[Opening Data provided section]

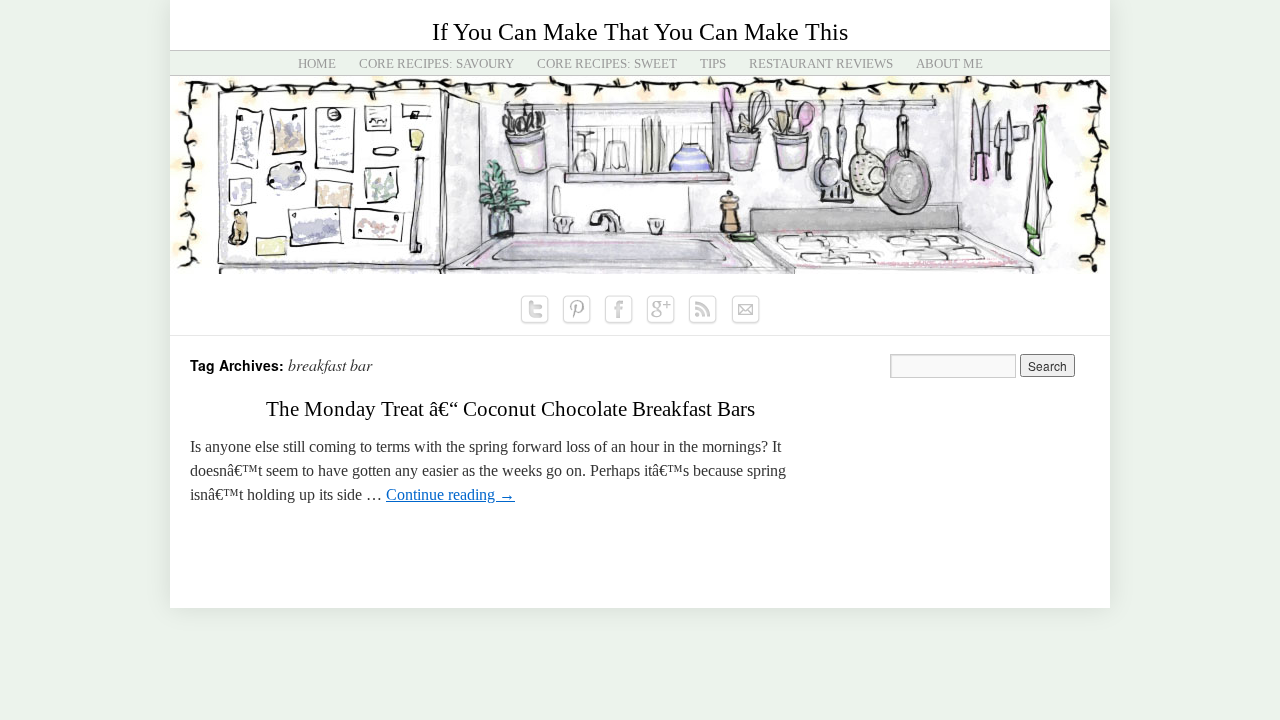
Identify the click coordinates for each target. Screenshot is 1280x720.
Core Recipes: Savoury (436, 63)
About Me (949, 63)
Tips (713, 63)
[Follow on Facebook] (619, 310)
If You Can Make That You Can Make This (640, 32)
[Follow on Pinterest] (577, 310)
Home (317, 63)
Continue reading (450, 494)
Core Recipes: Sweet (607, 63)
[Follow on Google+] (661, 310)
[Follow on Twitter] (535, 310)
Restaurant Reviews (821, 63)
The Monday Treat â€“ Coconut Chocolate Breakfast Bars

[Closing Data provided section]
[Opening Data provided section]

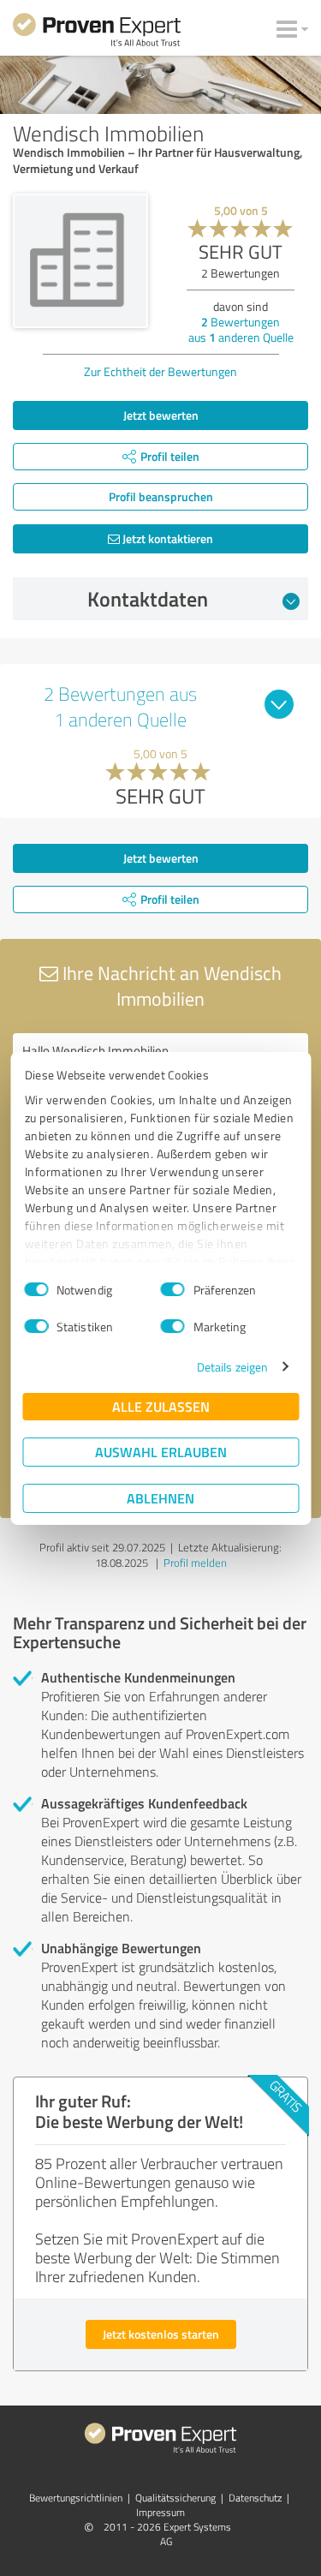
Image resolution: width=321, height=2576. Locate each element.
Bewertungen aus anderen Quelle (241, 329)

[Closing Data provided section]

- [Problem description]: Tally, in the data above, the lines where the word "Follow" occurs, and give the figure alone.

- [Answer area]: 4